**What you are asked to do**
An exact copy is needed of the lines in the entries below from the line with "This screenshot has" up to and including the line with "1443x393 pixels.", and of nothing else. Leave the pictures out.

**Record excerpts**
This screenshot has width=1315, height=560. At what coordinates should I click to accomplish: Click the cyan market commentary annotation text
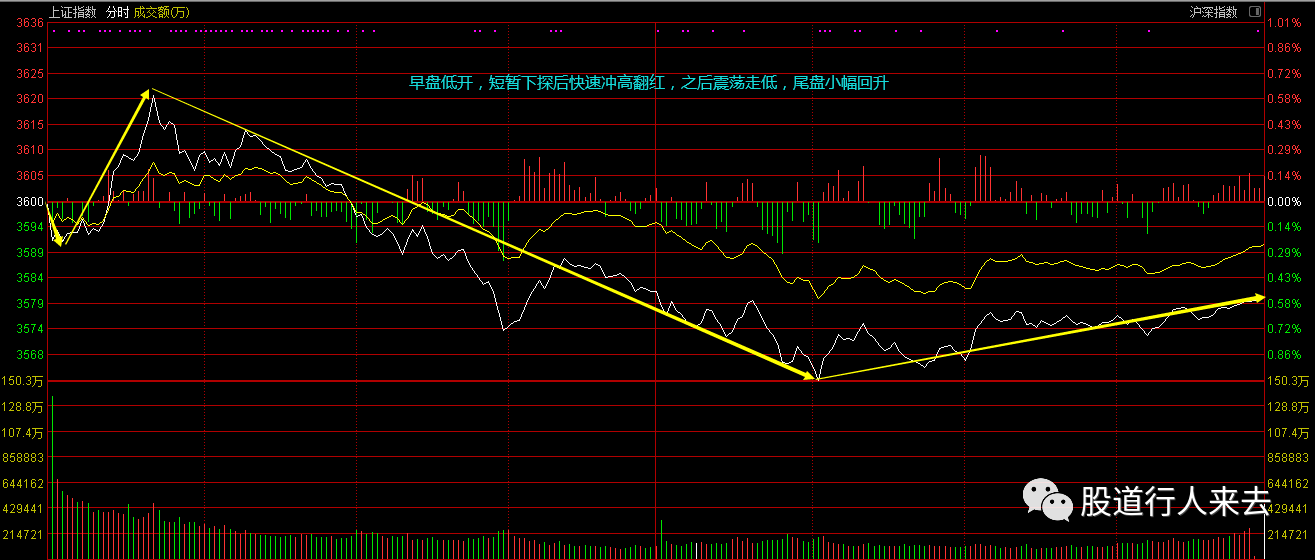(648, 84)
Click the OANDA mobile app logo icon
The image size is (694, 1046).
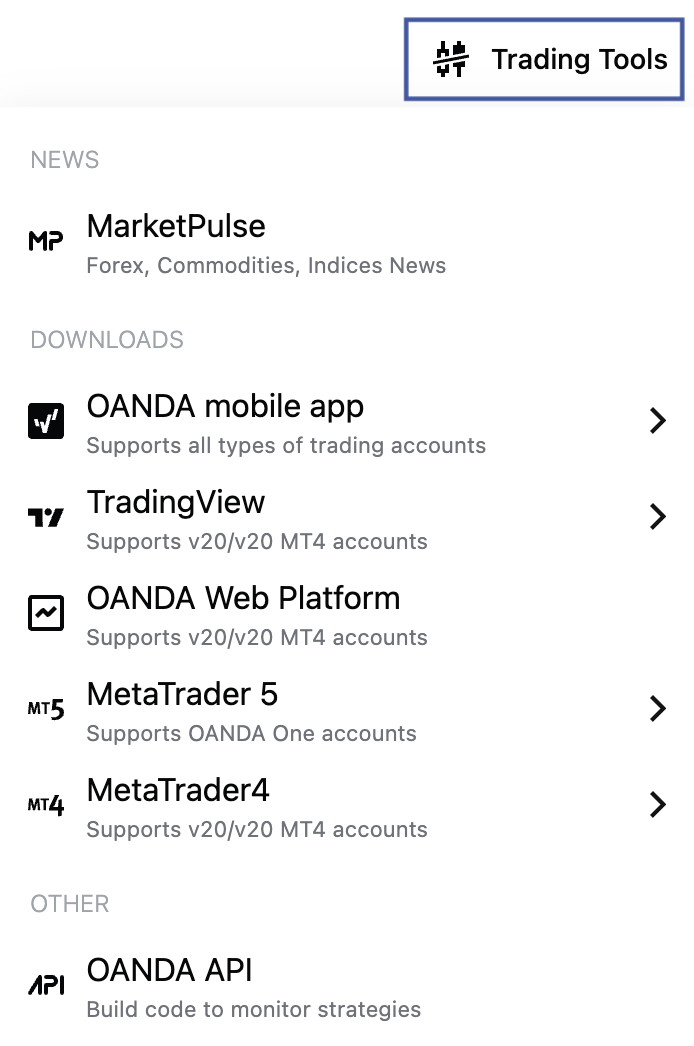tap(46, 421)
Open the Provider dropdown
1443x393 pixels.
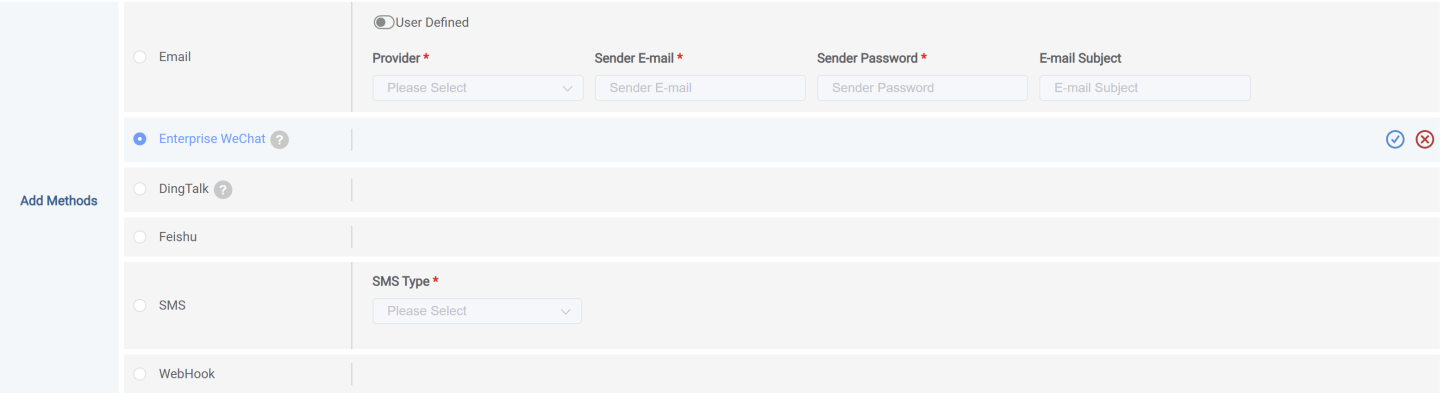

==

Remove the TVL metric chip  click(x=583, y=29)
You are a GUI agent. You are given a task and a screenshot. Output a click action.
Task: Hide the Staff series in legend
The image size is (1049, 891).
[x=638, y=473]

...

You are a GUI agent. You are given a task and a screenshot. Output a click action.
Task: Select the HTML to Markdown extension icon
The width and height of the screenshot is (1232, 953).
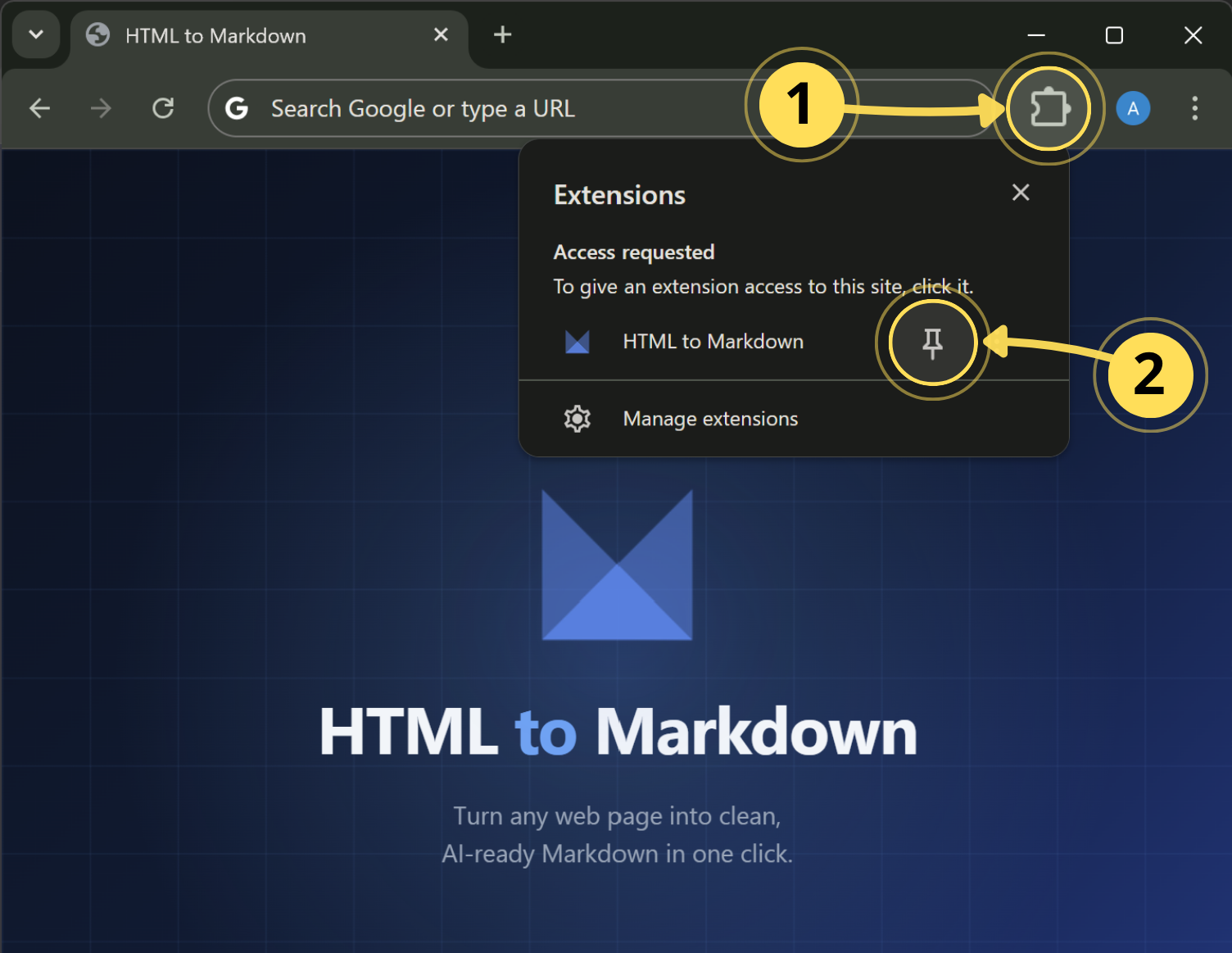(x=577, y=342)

**Result of this task**
This screenshot has width=1315, height=560. At what coordinates should I click to accomplish: Click the cyan market commentary annotation text
(648, 84)
Click the OANDA mobile app logo icon
The image size is (694, 1046).
tap(46, 421)
Open the Provider dropdown
1443x393 pixels.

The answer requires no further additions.